··· Extract provided ···

He also suggests that we inherit Archetypes, or patterns recognized in human behavior, from the collective unconscious. Jung’s idea basically suggests that we perform certain behaviors and harbor certain ideas because they follow the pattern of early man.

Every society around today has descended from a tribal, nomadic culture. When our societies were small groups of people wandering the harsh terrain, there was little or no protection from the elements or from wildlife. The best way to be protected was to amass the largest number of protectors for the tribe. Male warrior types were able to protect the tribe, and thus the tribe’s ability to procreate.

Many times, although there were enough things to worry about, tribes were at war with each other. Competing for food and resources led to an all out need for dominance. Once a tribe was bested, it was absorbed by the winning tribe, adding warriors and more eligible women to the existing lot. This only made the tribe more powerful, and more able to best anyone who came along.

Today, the wars have moved from the savanna to the Board Room. The wars are usually sans-spear, and the participants wear ties and jackets in lieu of loincloths. However, I am struggling to find many more differences than these. We’ve applied the terms “Mergers and Acquisitions,” but the premise is the same. The stronger companies taking over weaker companies in order to increase their influence, and to better be able to fight off the next competitor. Instead of fighting for food and resources, we are now fighting for the bottom line.

My red-blooded, capitalist readers are asking “What’s wrong with that?”

There is nothing wrong with fueling the bottom line, but doing it in a combative, head butting way only poisons our corporate culture. It pits company against company and employee against employee instead of promoting team work and customer focus. When we put our focus on “winning” and “growth” and “profits” it takes our focus off the most important thing, and the thing that will most likely help make us money: keeping the customer happy.

Refusing to participate in these corporate war games will allow everyone in an organization to work together toward a common goal. Instead of plotting and scheming behind each other’s backs, employees will be working for the common good.

As far as mergers go, two companies joining together may not be a bad idea. Are their cultures similar? Do they have similar goals? Can joining the two be mutually advantageous for both parties and contribute something genuine to the culture? If so, I think merging can be a positive step.

However, we must constantly self-examine, and understand our desires to conquer others. If we just want to fuel our own power and position, then we have advanced no further than our tribal ancestors.

··· Dataset extract ···

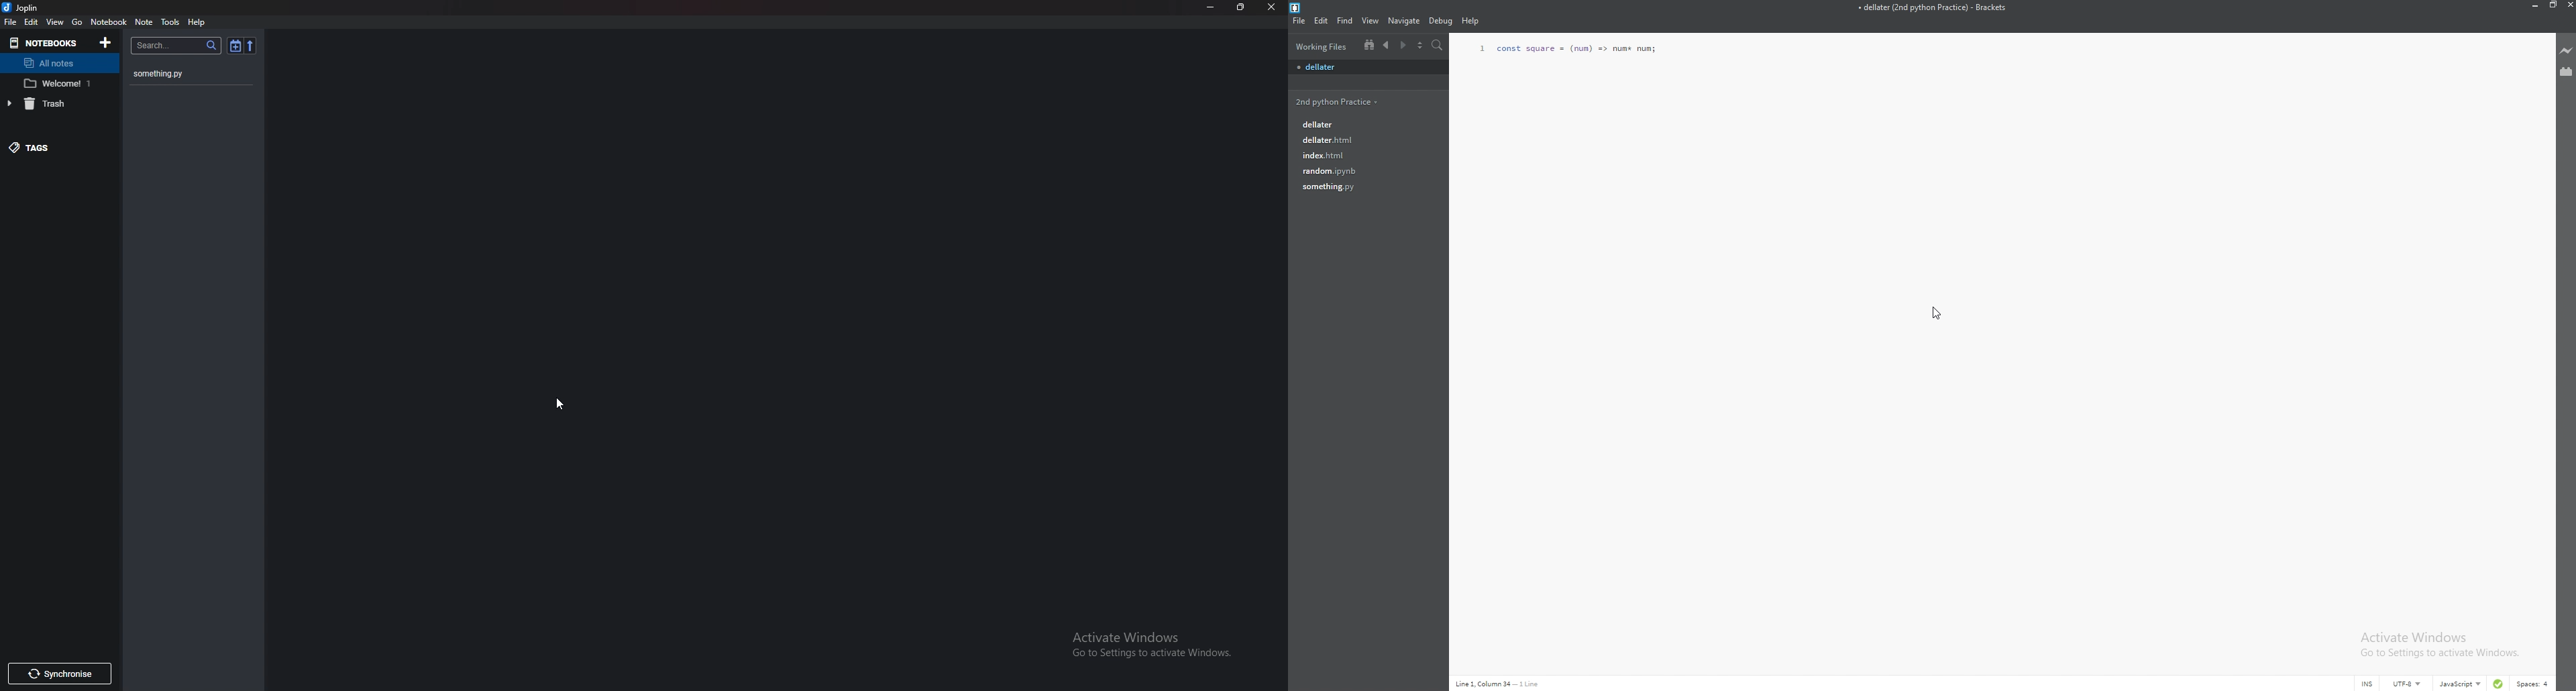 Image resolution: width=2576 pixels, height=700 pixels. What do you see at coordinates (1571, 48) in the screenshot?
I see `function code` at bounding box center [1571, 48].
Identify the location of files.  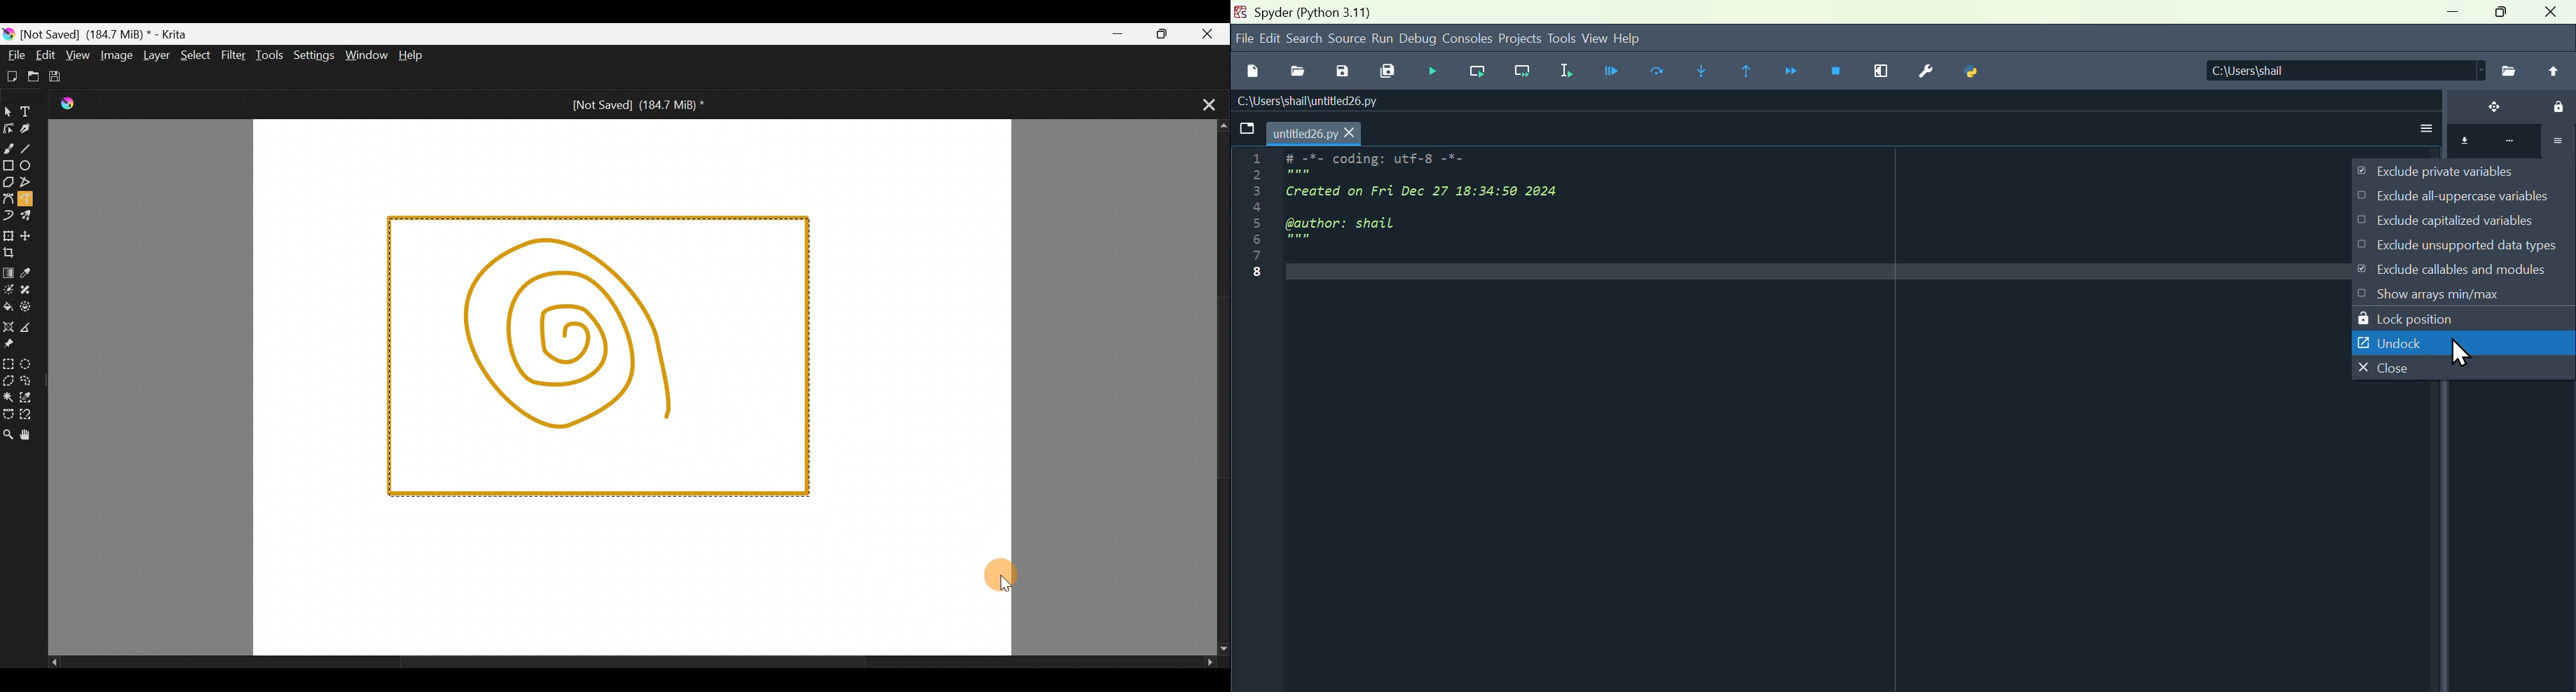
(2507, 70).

···

What you need to do:
In the passage on corporate tribalism, what happened to a tribe once it was bested? The lines after the passage on corporate tribalism are separate material, unrelated to it.

Response for this exercise:
It was absorbed by the winning tribe, which added its warriors and eligible women to the existing lot.